Lorsque ce projet de loi litigieux avait été déposé au Parlement polonais en septembre 2016, le CCLJ avait eu l’occasion d’exprimer son inquiétude et de son indignation. Il voyait dans l’adoption de ce type de législations polonaises la volonté polonaise de réécrire l’histoire de la Shoah en Pologne, notamment en criminalisant tous ceux qui rappellent la participation active et massive des Polonais à l’extermination des Juifs de Pologne.
Henri Gutman, président du CCLJ à cette époque, avait notamment insisté sur l’ambivalence de ce projet : « Je peux comprendre que les autorités polonaises ne souhaitent pas que la Pologne occupée soit amalgamée au 3e Reich allemand, bien que seuls les incultes puissent faire la confusion. Il m’est cependant difficile de ne pas voir dans les nombreuses déclarations nationalistes et revanchardes et les projets législatifs du gouvernement polonais la volonté de réécrire l’histoire de la Pologne dans une perspective révisionniste ».
Henri Gutman avait également fait part de ses craintes envers les intentions réelles du gouvernement polonais : « Les déclarations successives de membres du gouvernement polonais actuel n’ont-ils d’autre but que de nier la réalité de ces massacres solidement et abondamment documentés ? Je crains qu’en insistant incessamment sur la nécessité de « rééquilibrer la manière dont les Polonais pensent, parlent et étudient leur propre histoire », le gouvernement polonais soit bel et bien déterminé à imposer par la loi et l’intimidation un récit historique mensonger. Cela s’appelle « révisionnisme » dans toutes les langues ».

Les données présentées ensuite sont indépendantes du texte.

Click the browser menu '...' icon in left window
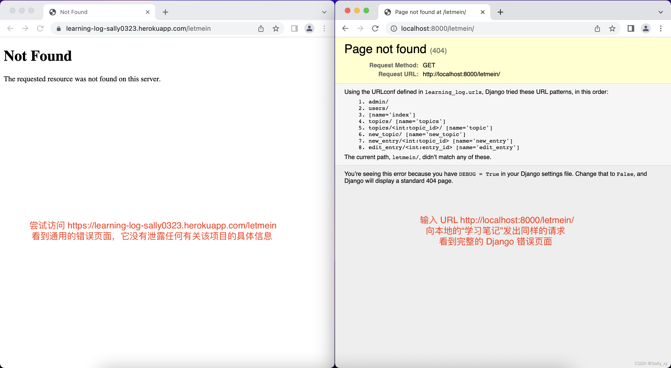This screenshot has height=368, width=671. coord(325,28)
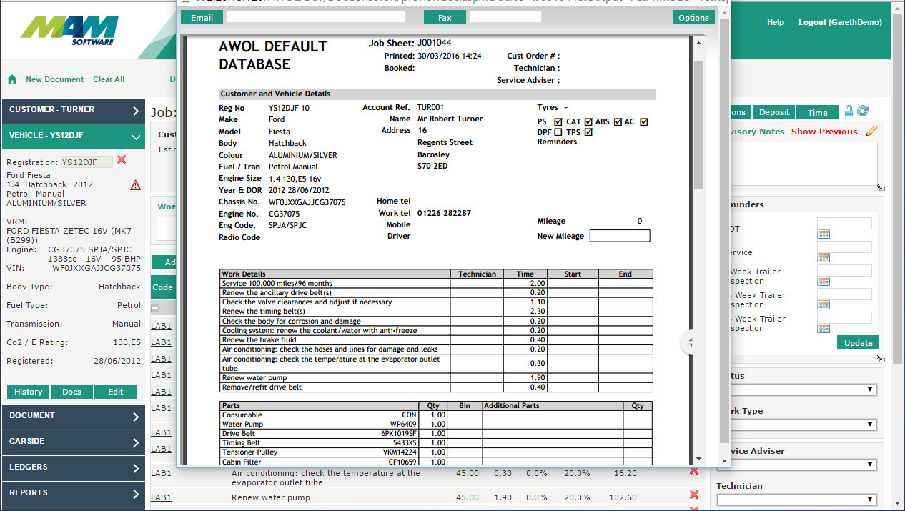The width and height of the screenshot is (905, 511).
Task: Click the Options button in preview window
Action: click(693, 18)
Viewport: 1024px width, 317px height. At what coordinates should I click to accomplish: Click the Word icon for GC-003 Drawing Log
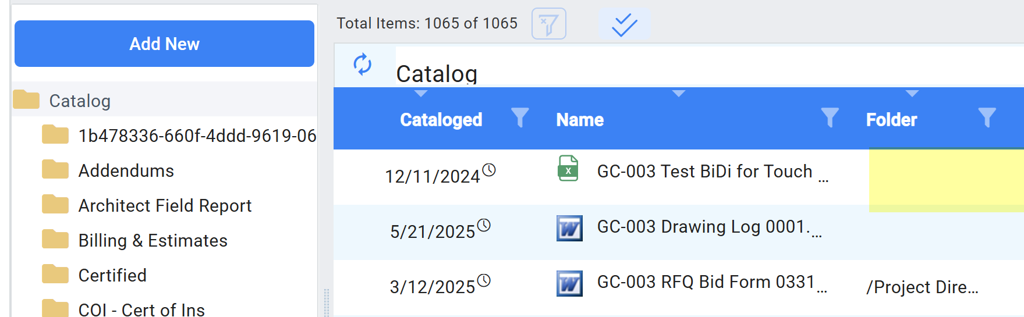coord(569,228)
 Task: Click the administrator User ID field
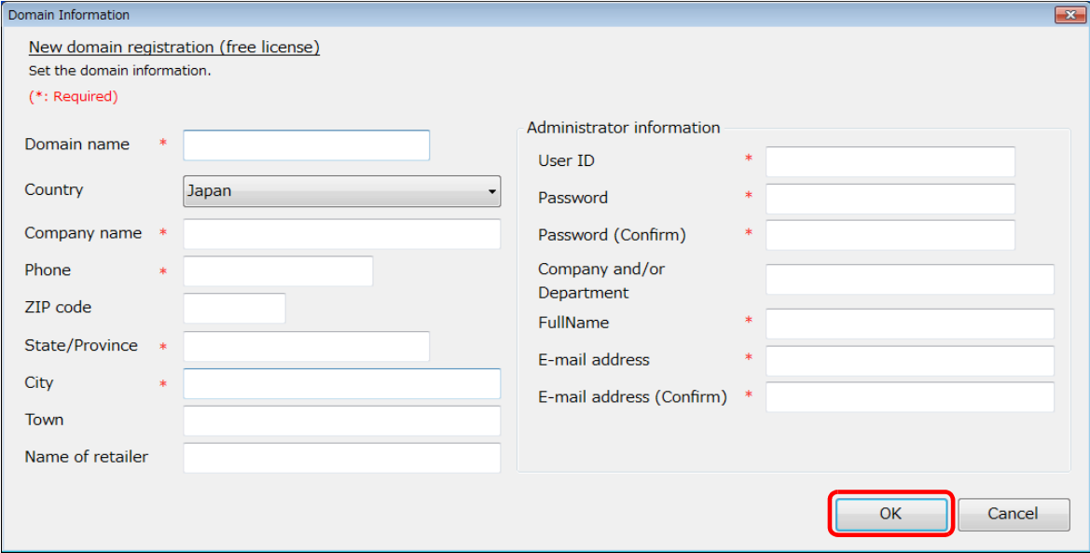coord(890,161)
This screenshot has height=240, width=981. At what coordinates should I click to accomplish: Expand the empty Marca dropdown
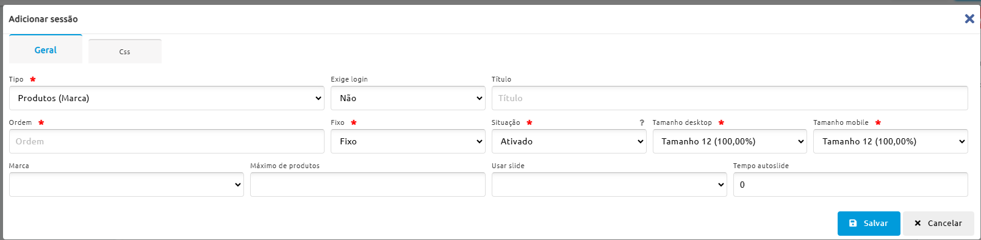126,185
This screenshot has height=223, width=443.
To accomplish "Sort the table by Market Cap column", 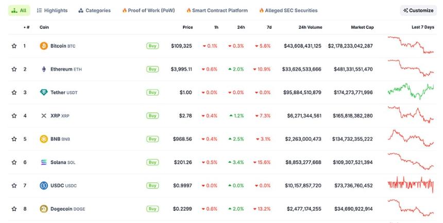I will pyautogui.click(x=362, y=27).
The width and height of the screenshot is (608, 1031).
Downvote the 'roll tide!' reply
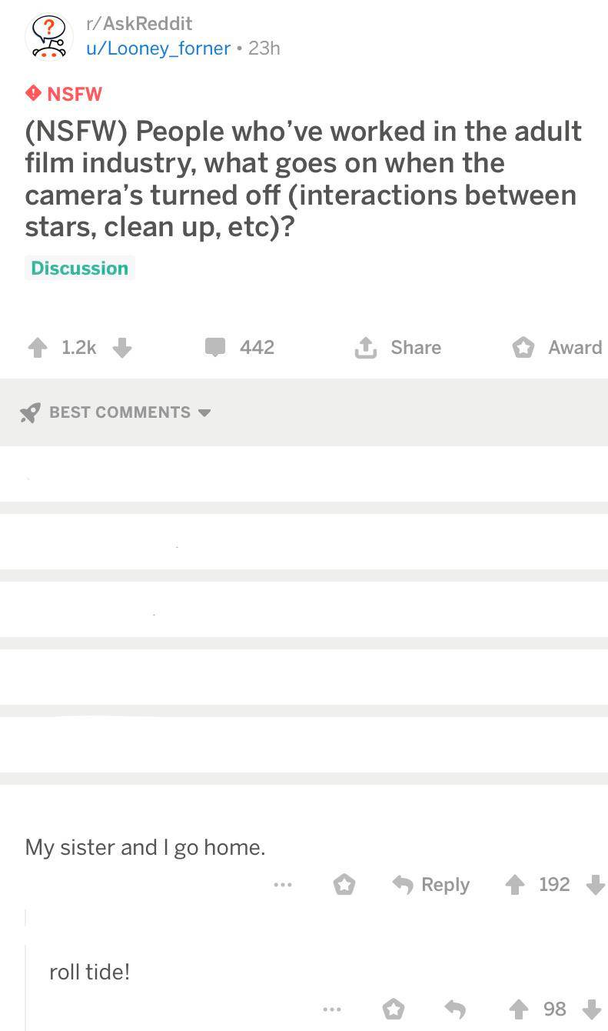point(591,1009)
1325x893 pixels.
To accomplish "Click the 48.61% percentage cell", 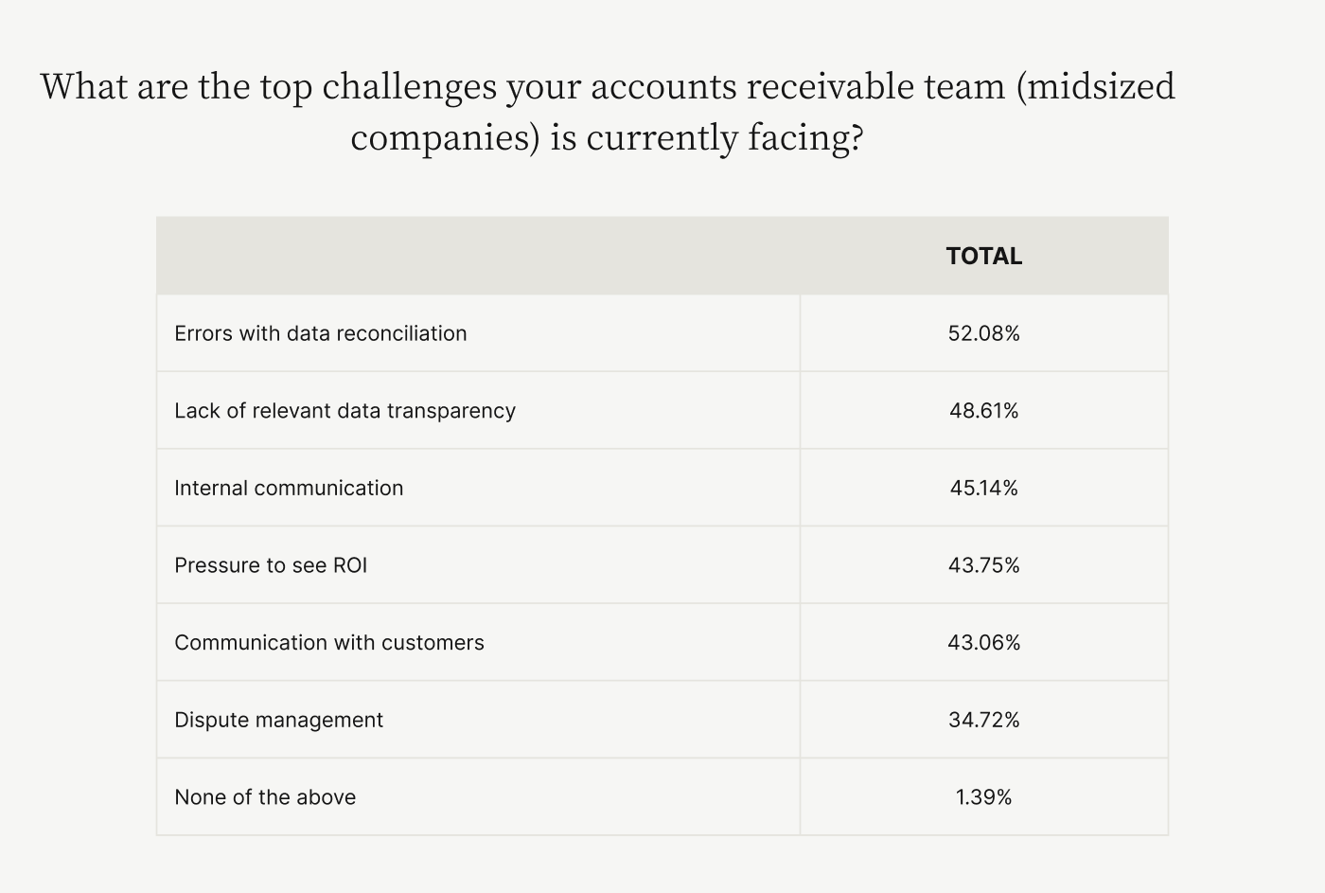I will (x=983, y=411).
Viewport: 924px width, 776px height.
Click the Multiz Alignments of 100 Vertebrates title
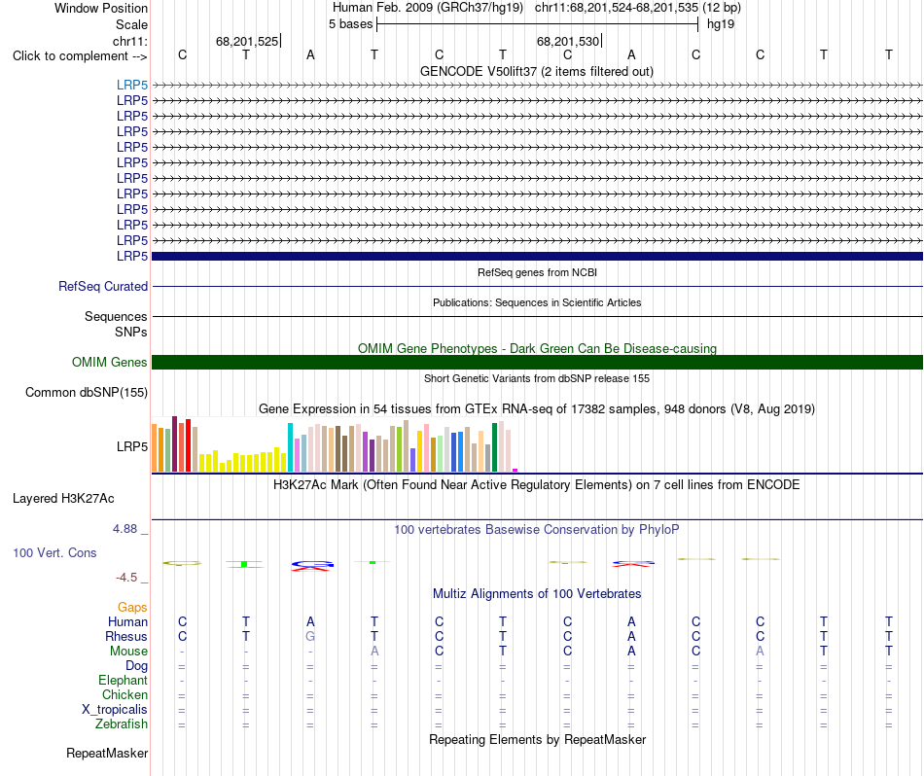pos(537,594)
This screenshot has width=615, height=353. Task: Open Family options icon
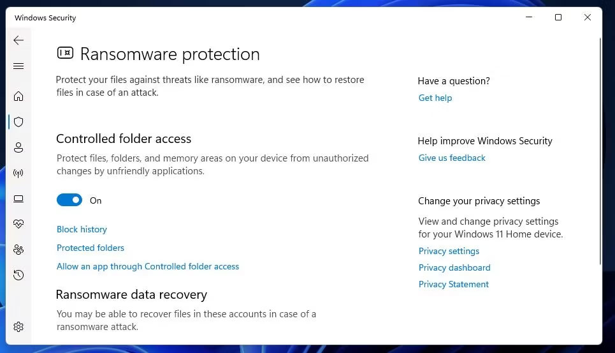pyautogui.click(x=18, y=250)
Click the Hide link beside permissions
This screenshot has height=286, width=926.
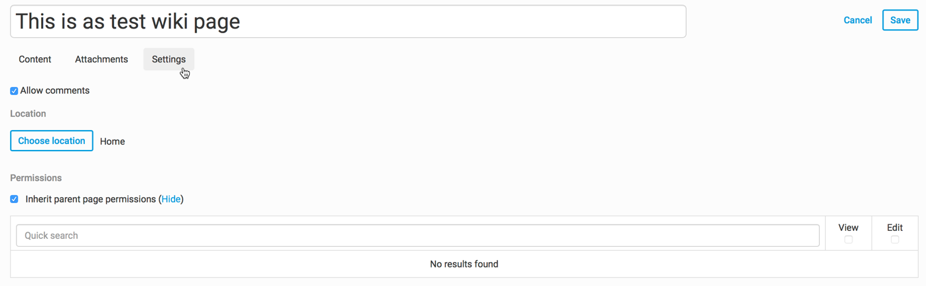click(171, 199)
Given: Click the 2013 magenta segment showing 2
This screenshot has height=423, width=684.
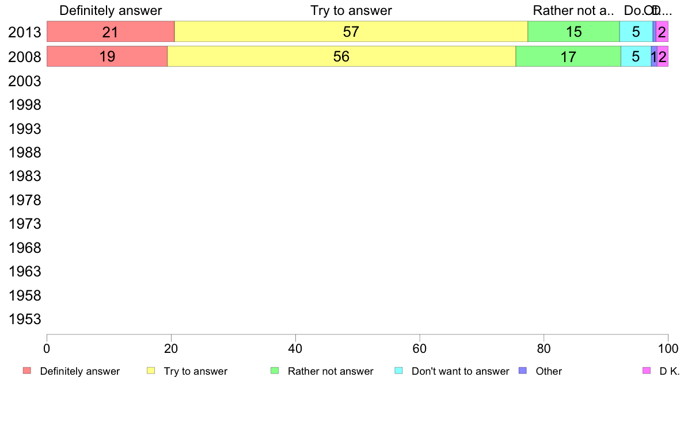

En dépit des nombreuses mises en garde formulées en septembre 2016 lors du dépôt de ce projet de loi, le gouvernement polonais et la majorité parlementaire qui le soutient n’ont pas eu la sagesse ni la clairvoyance de laisser aux historiens le soin d’écrire l’histoire de la Pologne et de garantir la liberté d’expression pour que les citoyens polonais puissent tirer les leçons des différentes facettes de leur histoire complexe et douloureuse.